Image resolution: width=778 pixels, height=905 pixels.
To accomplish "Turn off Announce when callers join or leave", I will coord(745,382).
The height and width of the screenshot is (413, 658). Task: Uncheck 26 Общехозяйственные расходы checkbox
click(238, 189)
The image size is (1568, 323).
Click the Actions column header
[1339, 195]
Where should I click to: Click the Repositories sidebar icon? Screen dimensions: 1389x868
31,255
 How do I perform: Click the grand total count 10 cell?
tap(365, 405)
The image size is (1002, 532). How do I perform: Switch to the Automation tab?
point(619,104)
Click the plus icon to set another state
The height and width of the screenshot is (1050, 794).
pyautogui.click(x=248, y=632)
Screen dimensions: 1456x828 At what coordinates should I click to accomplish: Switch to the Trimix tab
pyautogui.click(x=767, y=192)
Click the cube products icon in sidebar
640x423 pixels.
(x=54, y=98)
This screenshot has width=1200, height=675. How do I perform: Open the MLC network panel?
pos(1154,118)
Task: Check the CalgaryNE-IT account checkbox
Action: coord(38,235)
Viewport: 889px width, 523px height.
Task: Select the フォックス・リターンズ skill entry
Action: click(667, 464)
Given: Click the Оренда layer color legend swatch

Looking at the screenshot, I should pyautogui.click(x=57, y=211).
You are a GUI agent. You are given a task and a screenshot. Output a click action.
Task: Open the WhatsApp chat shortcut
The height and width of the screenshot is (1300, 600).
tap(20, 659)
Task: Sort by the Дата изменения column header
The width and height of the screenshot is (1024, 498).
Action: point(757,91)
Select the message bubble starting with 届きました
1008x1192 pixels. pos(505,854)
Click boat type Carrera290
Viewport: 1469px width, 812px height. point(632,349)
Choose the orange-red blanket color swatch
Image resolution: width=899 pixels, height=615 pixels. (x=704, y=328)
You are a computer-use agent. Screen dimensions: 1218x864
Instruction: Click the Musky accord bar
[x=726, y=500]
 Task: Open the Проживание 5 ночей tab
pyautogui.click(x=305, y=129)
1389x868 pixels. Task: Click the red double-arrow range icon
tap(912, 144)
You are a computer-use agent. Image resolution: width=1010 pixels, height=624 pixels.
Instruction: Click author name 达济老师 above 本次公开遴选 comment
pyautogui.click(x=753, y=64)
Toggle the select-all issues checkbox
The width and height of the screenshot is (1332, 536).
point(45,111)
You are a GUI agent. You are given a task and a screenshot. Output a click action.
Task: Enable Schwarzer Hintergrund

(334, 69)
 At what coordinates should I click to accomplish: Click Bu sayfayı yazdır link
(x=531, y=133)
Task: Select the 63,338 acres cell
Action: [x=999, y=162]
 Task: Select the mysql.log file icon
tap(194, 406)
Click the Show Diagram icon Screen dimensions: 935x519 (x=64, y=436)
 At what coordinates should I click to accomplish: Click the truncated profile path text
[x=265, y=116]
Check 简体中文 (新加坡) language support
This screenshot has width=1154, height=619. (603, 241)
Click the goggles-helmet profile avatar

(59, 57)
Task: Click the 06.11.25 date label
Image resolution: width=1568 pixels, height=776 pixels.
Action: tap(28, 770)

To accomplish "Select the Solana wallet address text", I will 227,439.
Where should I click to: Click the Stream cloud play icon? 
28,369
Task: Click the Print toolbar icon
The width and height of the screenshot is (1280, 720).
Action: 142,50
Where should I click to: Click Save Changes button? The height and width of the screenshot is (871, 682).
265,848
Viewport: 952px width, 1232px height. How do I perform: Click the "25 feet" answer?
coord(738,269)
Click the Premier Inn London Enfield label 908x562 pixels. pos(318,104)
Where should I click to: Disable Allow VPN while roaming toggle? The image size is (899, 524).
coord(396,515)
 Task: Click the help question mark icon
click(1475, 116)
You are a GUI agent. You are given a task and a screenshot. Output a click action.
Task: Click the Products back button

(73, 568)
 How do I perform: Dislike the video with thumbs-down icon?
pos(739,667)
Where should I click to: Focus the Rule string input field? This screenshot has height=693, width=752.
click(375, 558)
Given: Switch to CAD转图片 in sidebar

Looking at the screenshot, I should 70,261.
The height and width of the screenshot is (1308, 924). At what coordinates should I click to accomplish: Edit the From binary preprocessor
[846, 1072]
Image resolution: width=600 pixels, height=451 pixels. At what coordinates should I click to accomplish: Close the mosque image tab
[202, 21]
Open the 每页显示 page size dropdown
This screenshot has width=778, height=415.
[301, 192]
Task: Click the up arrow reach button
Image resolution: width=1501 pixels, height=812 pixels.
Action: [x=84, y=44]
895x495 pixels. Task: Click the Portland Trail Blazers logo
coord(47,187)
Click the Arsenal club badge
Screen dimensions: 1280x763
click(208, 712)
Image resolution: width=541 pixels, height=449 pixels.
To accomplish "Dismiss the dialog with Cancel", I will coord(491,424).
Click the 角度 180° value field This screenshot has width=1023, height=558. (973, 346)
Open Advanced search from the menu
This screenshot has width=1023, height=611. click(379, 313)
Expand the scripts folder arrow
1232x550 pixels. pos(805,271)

◆ ◆ ◆ ◆ ◆ ◆ ◆

WHAT IS REQUIRED. Within the records above, each line containing "will" is to be returned.

YOUR RESPONSE.
To accomplish "Turn off Announce when callers join or leave", I will coord(745,382).
To accomplish "Select the Solana wallet address text", I will 227,439.
To accomplish "Dismiss the dialog with Cancel", I will coord(491,424).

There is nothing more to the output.